The most controversial plank of Nixon's budget was left for the latter end of the speech. His new budget would expand healthcare coverage to 62,000 more Missourians; 35,000 adults and 27,000 children. He acknowledged he'll need federal money to do this. But the Associated Press quotes House Speaker Ron Richard with the reaction of the night: "Expand Medicaid? We're not going to do that."
The other big news in the speech was Nixon's big cuts: eliminating about 1300 state employees, and cutting 50 state programs. "Many bureaucratic positions will be consolidated or eliminated altogether. Hundreds of additional positions that are currently unoccupied will not be filled," Nixon said.

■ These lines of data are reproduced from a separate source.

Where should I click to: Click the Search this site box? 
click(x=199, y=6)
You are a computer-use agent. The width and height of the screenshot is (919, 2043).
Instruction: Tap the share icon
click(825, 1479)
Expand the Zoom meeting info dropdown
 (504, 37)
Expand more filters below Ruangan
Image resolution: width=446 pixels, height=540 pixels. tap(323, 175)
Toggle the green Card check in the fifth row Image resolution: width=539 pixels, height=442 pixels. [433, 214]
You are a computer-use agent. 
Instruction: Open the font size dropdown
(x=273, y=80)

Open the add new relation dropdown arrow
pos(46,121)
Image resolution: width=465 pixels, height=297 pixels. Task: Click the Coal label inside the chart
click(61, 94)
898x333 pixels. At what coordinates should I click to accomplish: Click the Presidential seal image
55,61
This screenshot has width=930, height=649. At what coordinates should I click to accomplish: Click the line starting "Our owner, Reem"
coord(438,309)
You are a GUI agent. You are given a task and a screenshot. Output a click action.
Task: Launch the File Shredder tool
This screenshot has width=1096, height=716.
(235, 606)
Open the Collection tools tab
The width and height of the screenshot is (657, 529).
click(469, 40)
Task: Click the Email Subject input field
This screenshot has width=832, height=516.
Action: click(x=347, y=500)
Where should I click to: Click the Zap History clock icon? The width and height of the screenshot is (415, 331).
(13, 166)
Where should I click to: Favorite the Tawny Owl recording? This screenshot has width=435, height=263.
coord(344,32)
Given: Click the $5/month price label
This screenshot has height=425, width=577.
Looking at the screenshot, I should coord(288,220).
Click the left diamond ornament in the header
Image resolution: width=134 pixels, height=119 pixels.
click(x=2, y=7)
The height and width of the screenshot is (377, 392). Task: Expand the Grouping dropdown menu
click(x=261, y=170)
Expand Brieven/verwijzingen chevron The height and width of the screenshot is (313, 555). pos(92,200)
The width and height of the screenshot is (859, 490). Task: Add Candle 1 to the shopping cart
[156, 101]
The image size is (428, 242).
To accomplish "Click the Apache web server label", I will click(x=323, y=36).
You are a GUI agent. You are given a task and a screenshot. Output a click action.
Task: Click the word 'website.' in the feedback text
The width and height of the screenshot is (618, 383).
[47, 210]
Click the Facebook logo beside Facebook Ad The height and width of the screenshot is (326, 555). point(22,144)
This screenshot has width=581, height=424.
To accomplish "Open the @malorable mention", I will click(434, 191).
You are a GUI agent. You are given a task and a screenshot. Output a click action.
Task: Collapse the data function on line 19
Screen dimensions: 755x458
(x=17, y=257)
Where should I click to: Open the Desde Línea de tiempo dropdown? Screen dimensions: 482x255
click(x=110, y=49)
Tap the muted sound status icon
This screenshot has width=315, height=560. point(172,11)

Though it's clear Nixon wants Elementary and Secondary administrators to tighten their staffing belts, most educators are probably happy. But one proposed cut that will grab their attention --- a 17 percent cut for the state's "virtual school program" that provides online courses for K thru 12 students.
There was no mention of the looming issue of transportation funding in his address.
The Republican Party's top leader in Missouri responded, and these seem to be Lt. Gov Peter Kinder's biggest points of contention:
- "Our Republican legislators are leading the effort to expand Missouri’s Quality Jobs Act to attract more business to our state. The folks at the Missouri Department of Economic Development are the ones tasked with finding new, innovative ways to brings jobs to our communities. But tonight, the Governor has cut over $23 million from that department. That’s $23 million being taken from future jobs and businesses in Missouri," Kinder said.
- "Tonight, the Governor has cut nearly $24 million from the Department of Mental Health; over $7 million from services targeted for developmentally disabled adults. And he has proposed dramatic staffing cuts at mental health centers in our state. We respectfully oppose these cuts," Kinder added.
- Kinder also takes issue with "cuts" or "withholds" from education and law enforcement.
- But then he hits Nixon for depending on the federal stimulus to pay for some of his promises. The Governor has proposed a state budget built around the hope of federal stimulus dollars.
"What if these dollars don’t arrive? What if we don’t get nearly as much as expected? Can we really spend our way back to prosperity?," Kinder said. Then our entire budget would have been written on a bad check. A budget based on a one time bailout is NO long-term plan. We need an enduring vision for our state’s economy, not a budget propped up on debt that will have to be paid back by our children and grandchildren."
Mo. Budget Project: “Restoring access to Medicaid for families with incomes under 50 percent of the poverty level is a good first step and a critical investment for Missouri’s future. Additional funding for outreach to enroll children who are currently eligible for Medicaid or SCHIP is also a critical investment for our state," said Executive Director Amy Blouin. "Our state should focus on policies that stimulate economic growth, including creating a State Earned Income Tax Credit (EITC) and expanding access to Child Care Assistance," she added.
Mo. United For Life: "For the first time in years, a Missouri governor delivered a state of the state address that did not discuss the importance of protecting the sanctity of human life. Governor Nixon discussed many other issues that he believes to be priorities, but protecting innocent life and helping expectant mothers choose life are obviously not part of his agenda," said Missourians United for Life's President Ed Martin.